Task directions:
The entries are to be reproduced verbatim, with all pictures omitted.

• • • • • • •

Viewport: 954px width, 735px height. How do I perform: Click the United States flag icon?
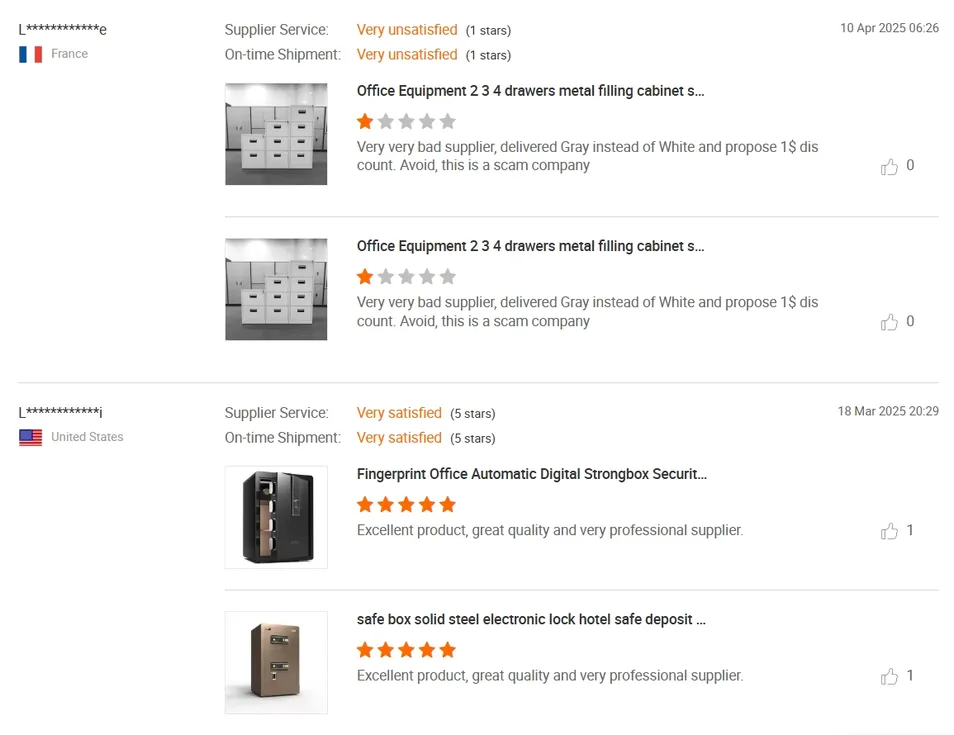click(x=30, y=437)
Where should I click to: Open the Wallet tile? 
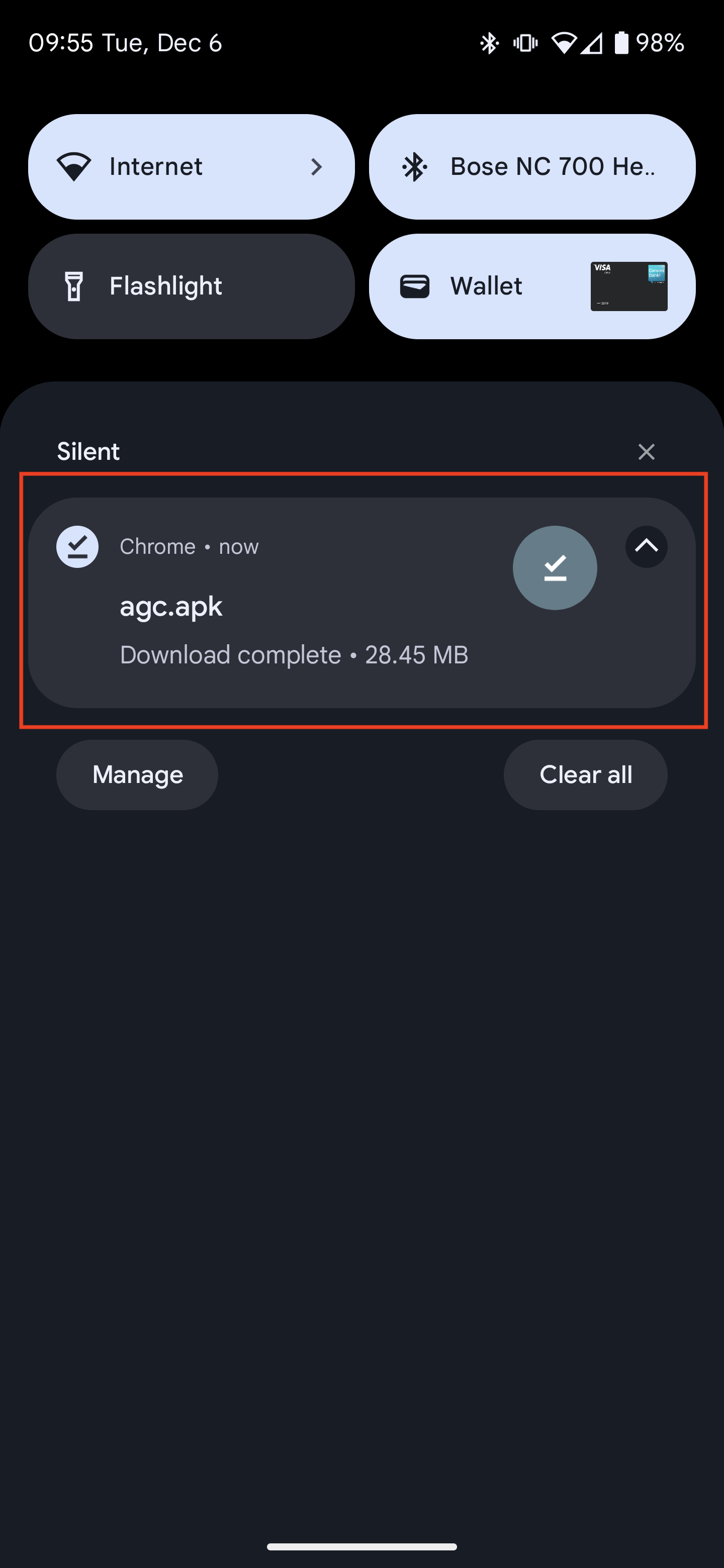(x=532, y=286)
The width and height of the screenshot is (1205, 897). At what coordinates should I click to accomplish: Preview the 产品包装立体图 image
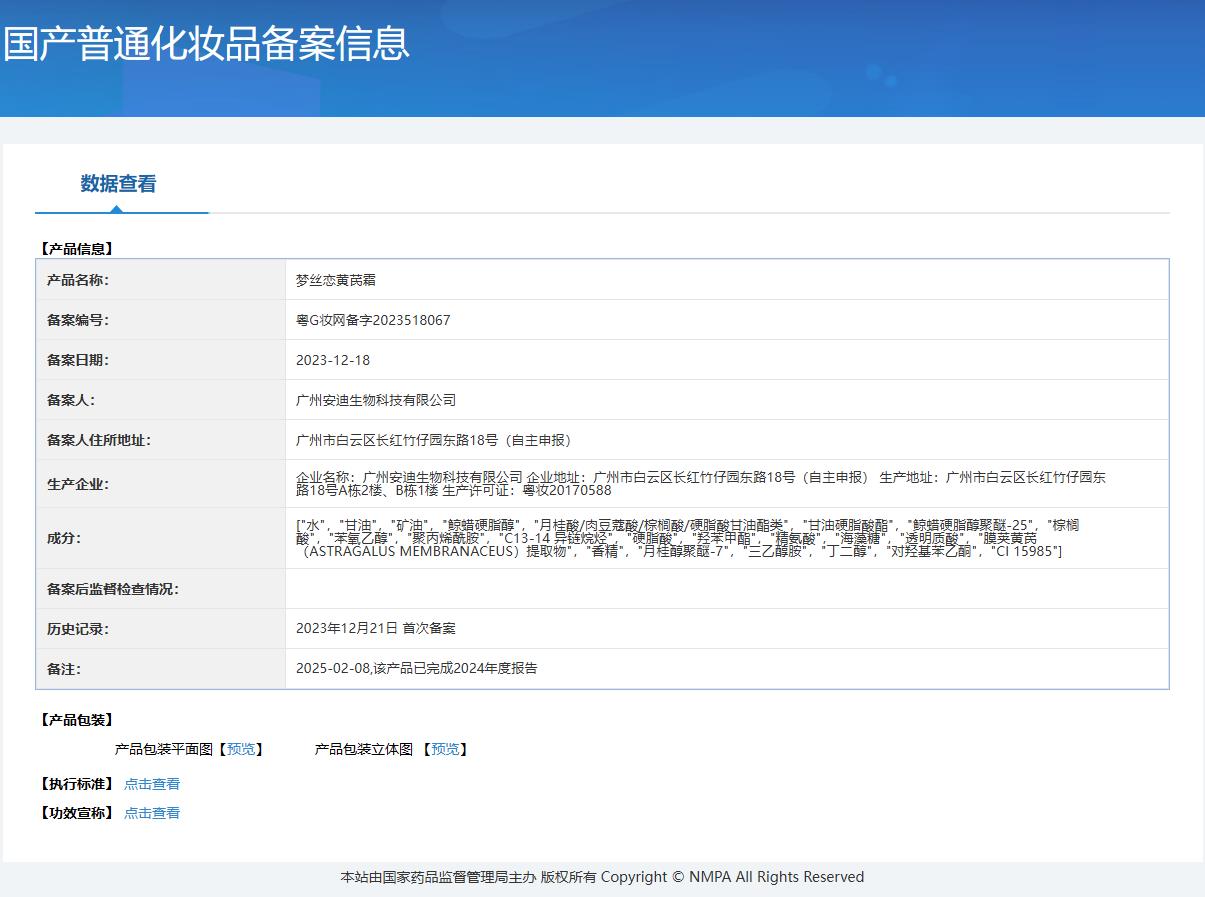(x=445, y=749)
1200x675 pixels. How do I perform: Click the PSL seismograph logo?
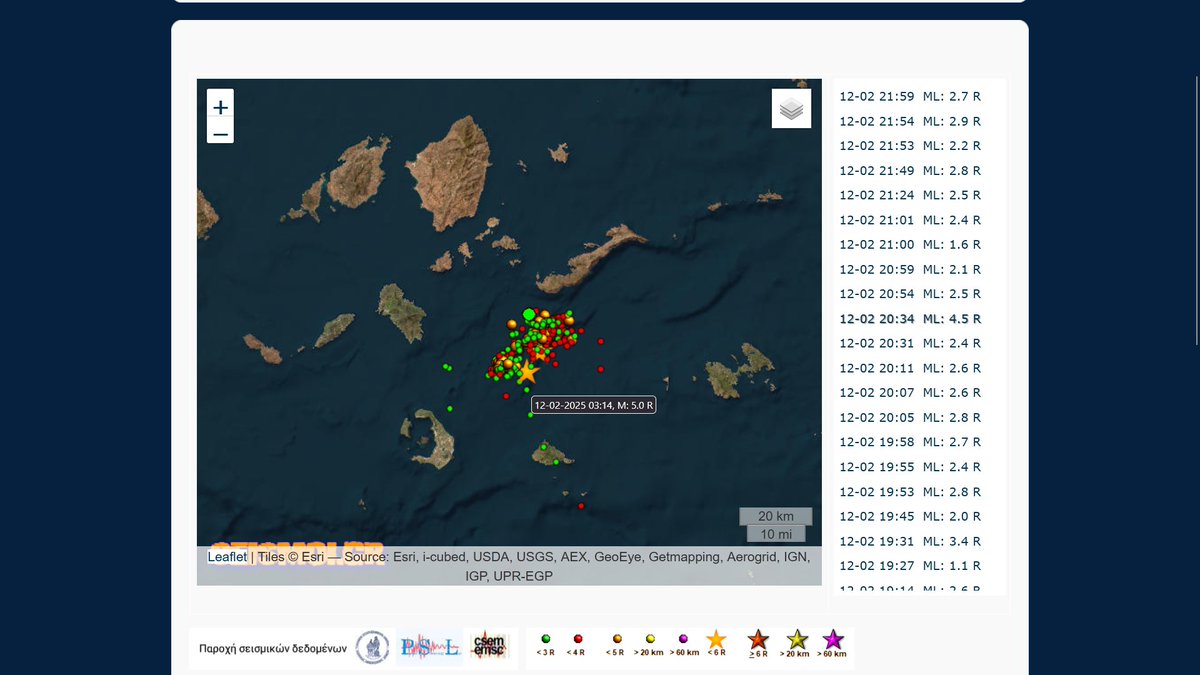(x=429, y=646)
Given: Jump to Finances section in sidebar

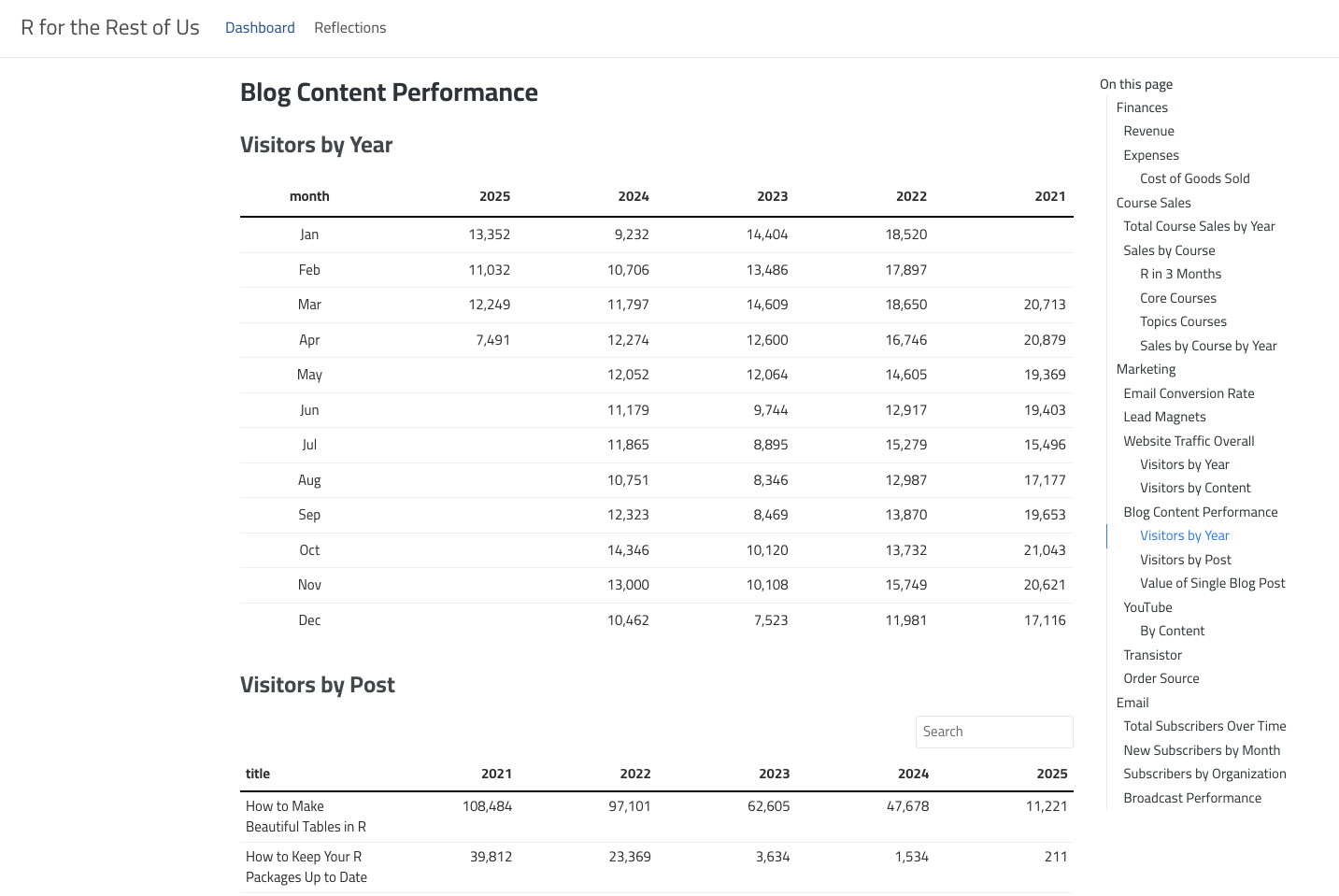Looking at the screenshot, I should pyautogui.click(x=1141, y=107).
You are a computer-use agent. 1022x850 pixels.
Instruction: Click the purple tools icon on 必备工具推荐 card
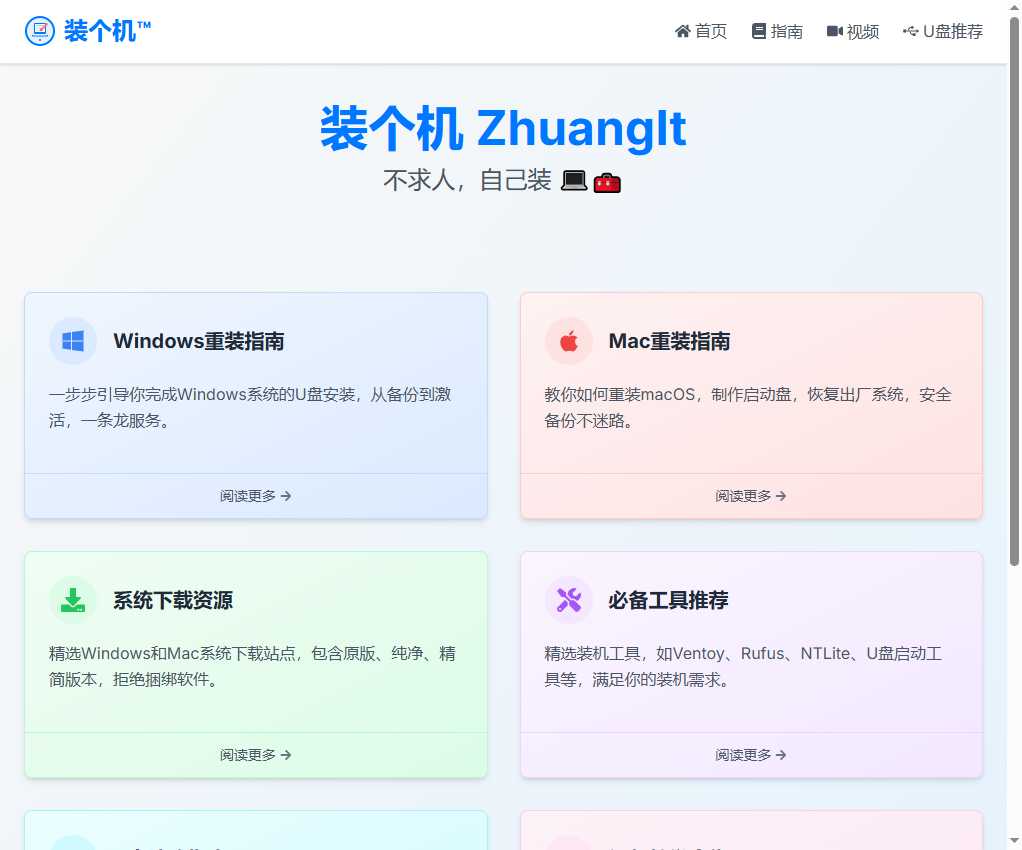click(x=569, y=600)
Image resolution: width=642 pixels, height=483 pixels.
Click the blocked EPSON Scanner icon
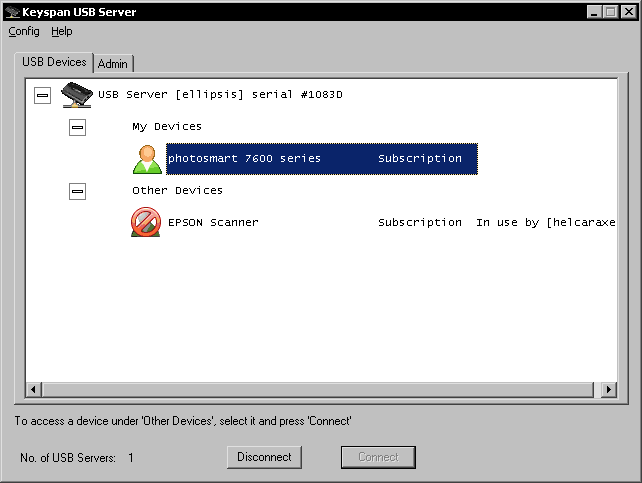(146, 222)
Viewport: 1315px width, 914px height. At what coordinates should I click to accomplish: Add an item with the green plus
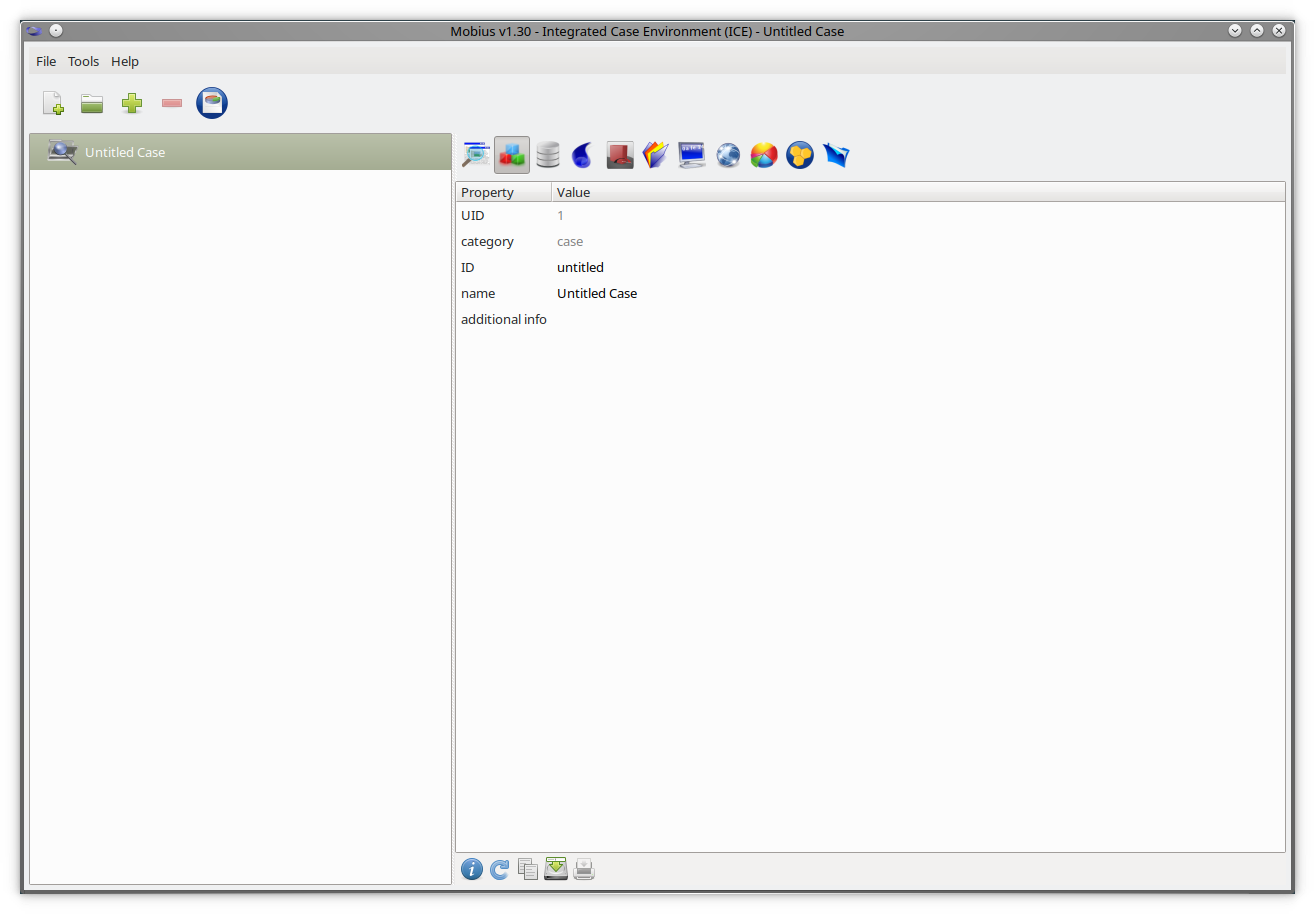click(x=132, y=103)
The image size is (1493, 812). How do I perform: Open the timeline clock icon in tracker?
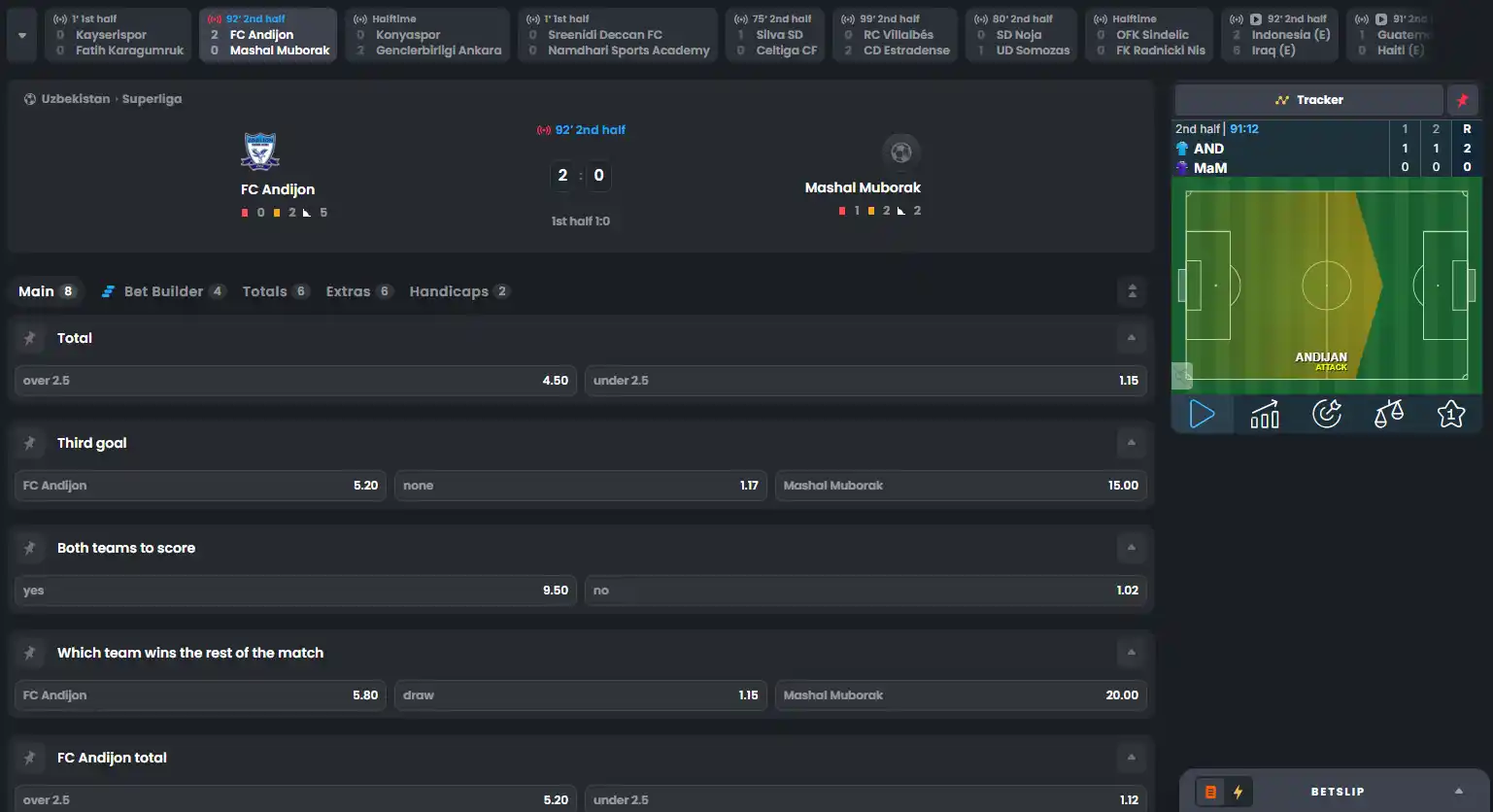(x=1326, y=414)
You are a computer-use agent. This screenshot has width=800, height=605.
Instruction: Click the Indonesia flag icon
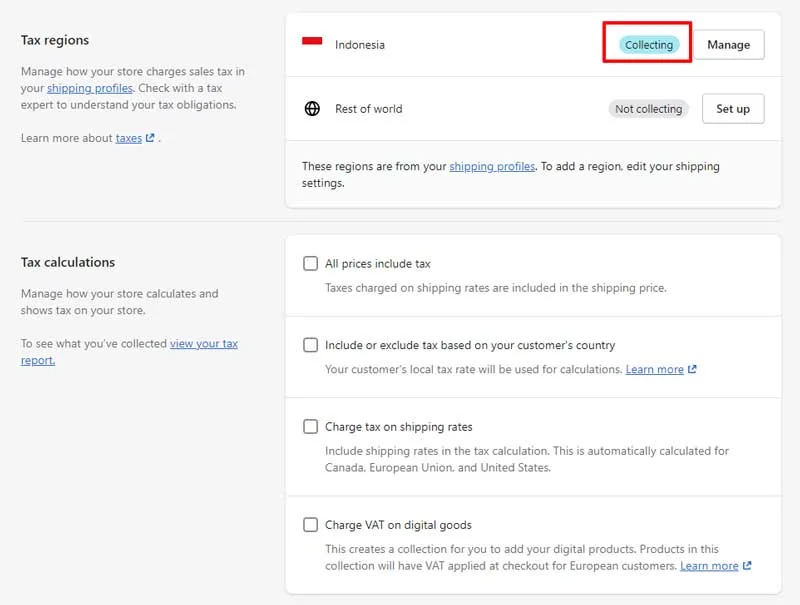click(312, 41)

• • • • • • •

Written answer:
Viewport: 954px width, 735px height. How do I perform: Click the United States flag icon?
click(x=30, y=437)
Where should I click to: Open the Wallet tile? 
(x=532, y=286)
The width and height of the screenshot is (1205, 897). At what coordinates should I click to accomplish: Preview the 产品包装立体图 image
(x=445, y=749)
1200x675 pixels. How do I perform: Click the PSL seismograph logo?
(x=429, y=646)
Given: Jump to Finances section in sidebar

Looking at the screenshot, I should pyautogui.click(x=1141, y=107).
You are a computer-use agent. 1022x850 pixels.
Instruction: Click the purple tools icon on 必备工具推荐 card
click(x=569, y=600)
Image resolution: width=642 pixels, height=483 pixels.
Click the blocked EPSON Scanner icon
(146, 222)
Viewport: 1315px width, 914px height. At what coordinates should I click to accomplish: Add an item with the green plus
click(x=132, y=103)
The image size is (1493, 812). How do I perform: Open the timeline clock icon in tracker?
(x=1326, y=414)
You are a computer-use agent. This screenshot has width=800, height=605.
Instruction: Click the Indonesia flag icon
click(312, 41)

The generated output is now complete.